EXERCISE TASK: Arrange the lines as a JSON list of strings, one per line, leaving out blank lines. Begin at the line containing "Where should I" and stop after the line containing "Action: click(x=531, y=935)".

[Entries on target coordinates]
━━━━━━━━━━━━━━━━━━━━━━━━━━━━━━

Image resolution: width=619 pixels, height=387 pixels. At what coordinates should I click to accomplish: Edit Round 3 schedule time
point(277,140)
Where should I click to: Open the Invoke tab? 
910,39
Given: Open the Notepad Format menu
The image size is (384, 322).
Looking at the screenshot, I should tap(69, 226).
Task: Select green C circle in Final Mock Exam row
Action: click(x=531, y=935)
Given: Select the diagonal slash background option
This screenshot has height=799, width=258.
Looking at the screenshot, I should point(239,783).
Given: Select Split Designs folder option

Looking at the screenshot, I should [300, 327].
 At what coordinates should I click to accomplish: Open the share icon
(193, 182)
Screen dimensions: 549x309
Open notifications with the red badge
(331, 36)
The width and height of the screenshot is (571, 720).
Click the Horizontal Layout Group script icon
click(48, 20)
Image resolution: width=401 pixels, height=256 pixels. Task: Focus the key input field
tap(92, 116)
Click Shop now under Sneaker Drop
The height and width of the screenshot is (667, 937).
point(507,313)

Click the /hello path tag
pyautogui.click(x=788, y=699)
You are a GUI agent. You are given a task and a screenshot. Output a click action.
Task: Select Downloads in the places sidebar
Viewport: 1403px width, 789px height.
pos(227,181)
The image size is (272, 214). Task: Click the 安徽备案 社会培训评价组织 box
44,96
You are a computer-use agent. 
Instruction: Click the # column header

━━━━━━━━━━━━━━━━━━━━━━━━━━━━━━

FULL ANSWER:
[
  "Where should I click to: Open the Invoke tab? ",
  "910,39",
  "Given: Open the Notepad Format menu",
  "The image size is (384, 322).",
  "Looking at the screenshot, I should tap(69, 226).",
  "Task: Select green C circle in Final Mock Exam row",
  "Action: click(x=531, y=935)"
]